Thursday, April 06, 2006

Junk Food and Schools

The good thing about tea is that it's an alternative to drinking water and it does not have added sugar! (Unless you're adding it, of course.)

On that note...yeah to IL for passing a law that bans junk from food being sold in schools. Too bad high schools got around this.

In our society, it's OK to risk the health of our children because schools get subsidized by selling candy in vending machines!! Does this strike anyone else as insane? Childhood obesity is soaring, and that's a really important health concern! Kids that are overweight are much less likely to be active, healthy adults. An estimate I saw in a recent Time magazine predicted over 60% of our children would turn into obese adults. And most children aren't overweight because of health problems. Nope. It's because of bad nutritional habits and a lack of exercise.

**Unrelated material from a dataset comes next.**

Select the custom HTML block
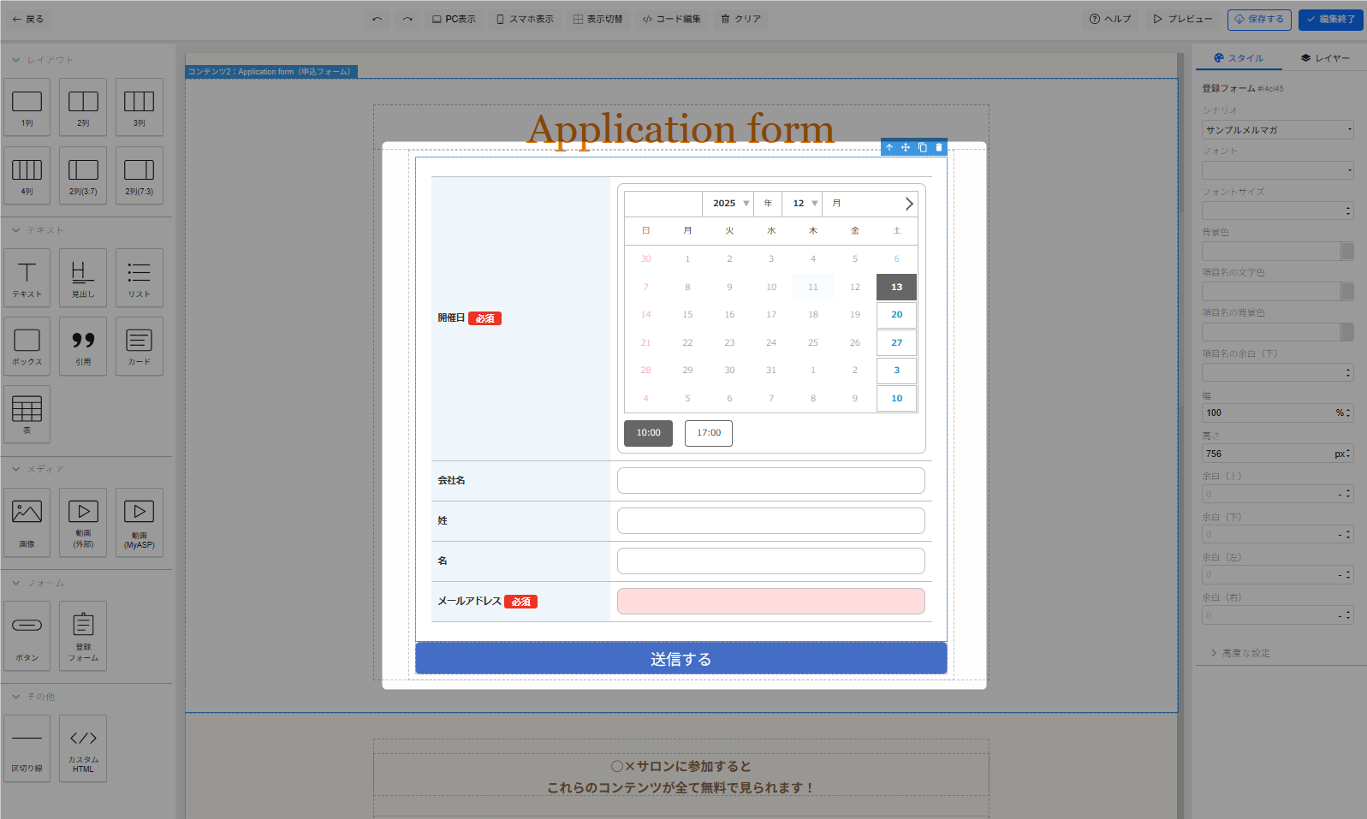This screenshot has height=819, width=1367. [x=83, y=748]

I know that educational leaders need every penny they can get - but let's not continue putting them in the position to endanger the health of children in the process of getting it! Let's fund education the way it should be. Let's cut spending on other things - like war - and redirect it to our own crisis.

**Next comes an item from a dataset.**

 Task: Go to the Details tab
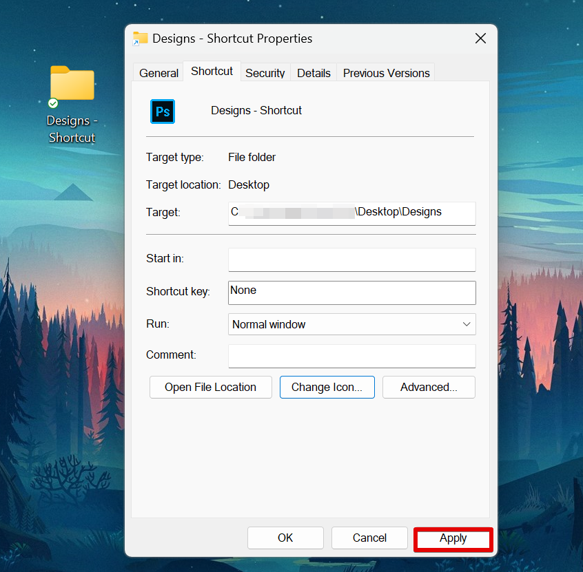point(314,73)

Reference article: http://www.cnn.com/2006/EDUCATION/03/17/schools.junk.food.ap/index.html

1 comment:

  1. Anonymous11:59 AM

    I think it is less about the money they get and more about 'free market idealism.' Generally anything that impedes business, even if it is for the good of society, is somehow seen as a bad thing. There was a story on the radio the other day how like 1 in 7 (or maybe 1 in 4) kids cannot fit in standard car seats anymore. I get so frustrated by the lack of funding schools get for teachers and space. Albuquerque is a great example of enormous growth and tax squandering...whereby 10s of thousands of new homes are developed and somehow there isn't enough money to build more schools. My mom works for public schools in Nebraska and she just got notice that her pay would be cut by $3K after next year (which is a huge cut for someone who only makes about $35K/year). The thing is that what revenue we generate in the short term through soda sales is nothing compared to the costs of an unhealthy society. All in the name of free market! Yee haw!